Türk Sanayicileri ve İş İnsanları Derneği (TÜSİAD) Yönetim Kurulu Başkanı Simone Kaslowski, , 52. TÜSİAD Olağan Genel Kurulu’nun açılışında yaptığı konuşmada, bugünkü Genel Kurul’da, son kez Yönetim Kurulu Başkanı sıfatıyla hitap ettiğini bildirdi.
3 yıl önce üstlendiği bu görevin kendisine pek çok başka şeyin yanı sıra Türkiye’nin farklı yörelerindeki kıymetli insanları, her şartta sorumluluklarını yerine getirmeye çalışan sivil toplum gönüllülerini, bir zihinsel ve toplumsal dönüşümü kökleştirmeye çalışan kadınları, kabuklarını kırmaya çalışan gençleri, siyasi sistemin içinde faydalı işler yapmaya çalışan siyasetçileri ve bürokratları daha yakından tanıma imkânı sağladığını ifade eden Kaslowski, “Bu sayededir ki Türkiye’nin geleceğiyle ilgili umutlarımı diri tuttum. Dünya tarihinde yeni bir dönem başlarken, ülkemizin de kendisine layık bir konuma geleceğine yönelik inancım tüm ziyaretlerimde, temaslarımda tazelendi.” diye konuştu.
Kaslowski, görevi süresince TÜSİAD’daki çalışmalarını anımsatarak, Türkiye için önemli olduğuna inandıkları ilişkilerin derinleşmesine çalıştıklarını, iletişim çabalarını kesintisiz sürdürdüklerini, bu konularda kendilerinden görevi devralacaklara olumlu bir tablo bıraktıklarına inandığını söyledi.

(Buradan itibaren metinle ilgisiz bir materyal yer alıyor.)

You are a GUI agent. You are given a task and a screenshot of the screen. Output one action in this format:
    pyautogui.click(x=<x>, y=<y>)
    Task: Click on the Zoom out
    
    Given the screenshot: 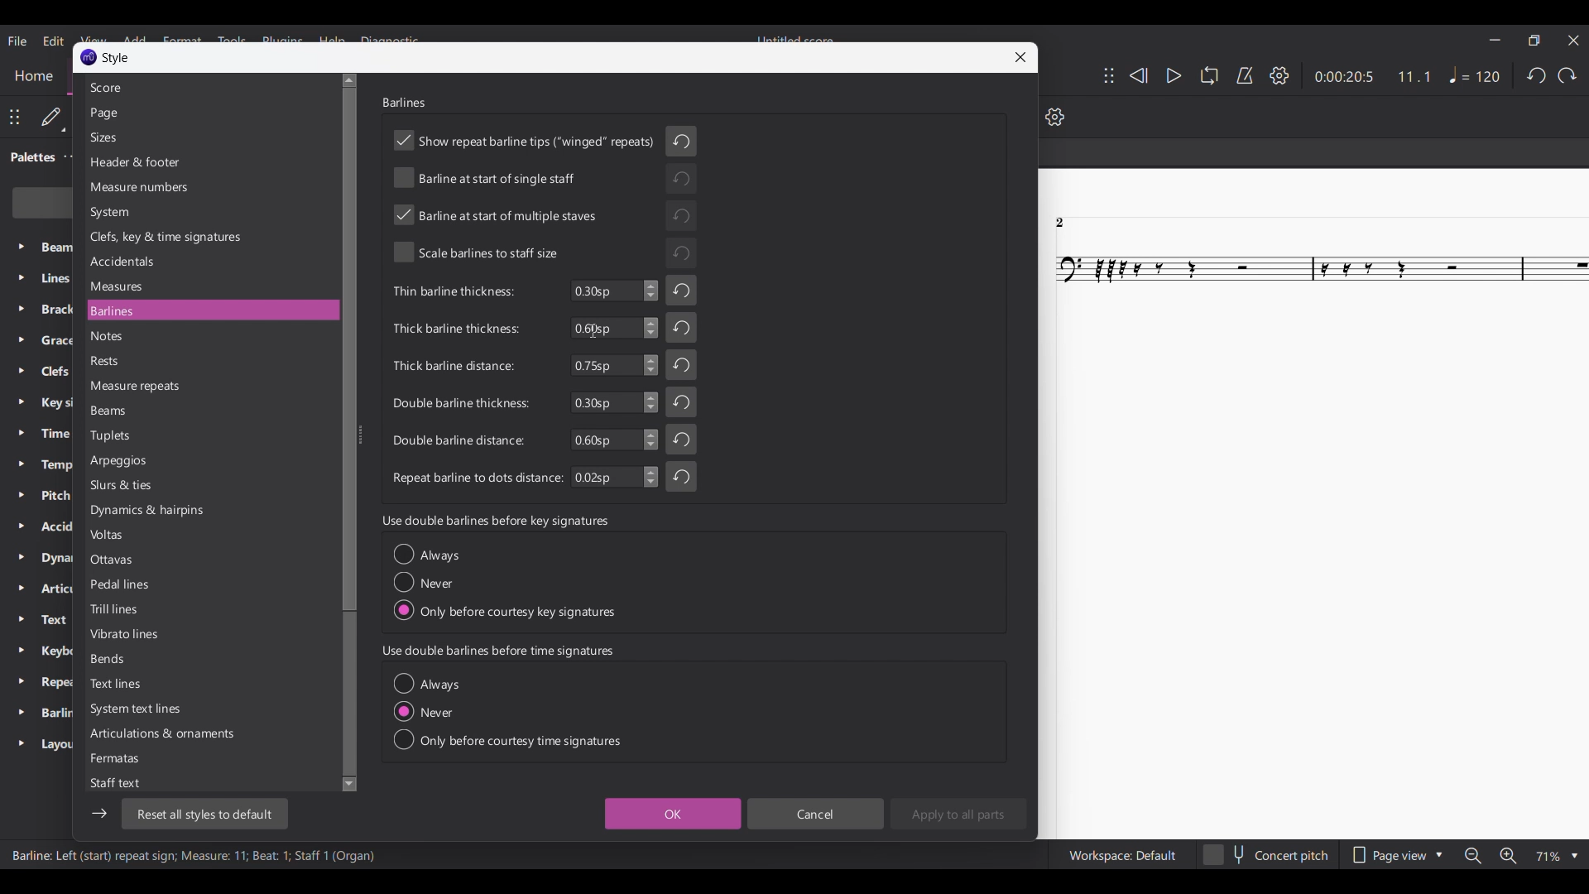 What is the action you would take?
    pyautogui.click(x=1473, y=856)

“Yeni yol haritalarının çizilmesi gerekiyor”
Simone Kaslowski, Kovid-19 salgının ekonomideki yerleşik yaklaşımları, yapıları, iş bölümünü, küreselleşme anlayışını derinden sarstığı, iklim krizinin tüm ağırlığıyla insanlığın gündemine oturduğu, jeopolitik çatışmaların keskinleştiği bir sarsıntılı geçiş döneminde olunduğunu aktararak, “Kuzeyimizde sonuçları 10 yıllara yayılabilecek bir savaş sürüyor. Türkiye’nin önünde yapılması gereken önemli tercihler var. Yeni yol haritalarının çizilmesi gerekiyor.” dedi.
Ekonomik tabloya değinen Kaslowski, “Konuyla ilgili analizlerimizi, çözüm önerilerimizi, geçtiğimiz aylarda pek çok defa kamuoyu ile paylaştık. Önümüzdeki dönemde nelerin yapılması gerektiğiyle ilgili her biriniz şirketlerinizde çalışıyor, tedbirler alıyorsunuz. TÜSİAD da geleceği kurma çabalarına katkı veriyor, dünyayı takip ederek Türkiye’nin nasıl bir yol haritasına ihtiyacı olduğunu belirlemeye çalışıyor.” şeklinde konuştu.
3 yıl önce göreve geldiklerinde, “Bu yeni çağda her bir satırını emekle, kararlılıkla, başarıyla işleyeceğimiz yepyeni bir Türkiye hikayesi yazalım” dediklerini hatırlatan Kaslowski, “Yeni bir Anlayışla Geleceği İnşa” raporunun da böyle bir arayışın sonucu olarak başladığını ve kamuoyuna sunulduğunu belirtti.
Kaslowski, raporda yeni Türkiye hikayesinin üç ayağını; insan, bilim ve kurumlar olarak koyduklarını anımsatarak, Türkiye’nin geleceğinin, bilimi ve insani gelişmeyi birinci sıraya koymaktan, kapsayıcı ve güvenilir kurumlar inşa etmekten geçeceğini, ayrıca başta eğitim politikaları olmak üzere dijitalleşme dalgasının yakalanması gerektiğini vurguladı.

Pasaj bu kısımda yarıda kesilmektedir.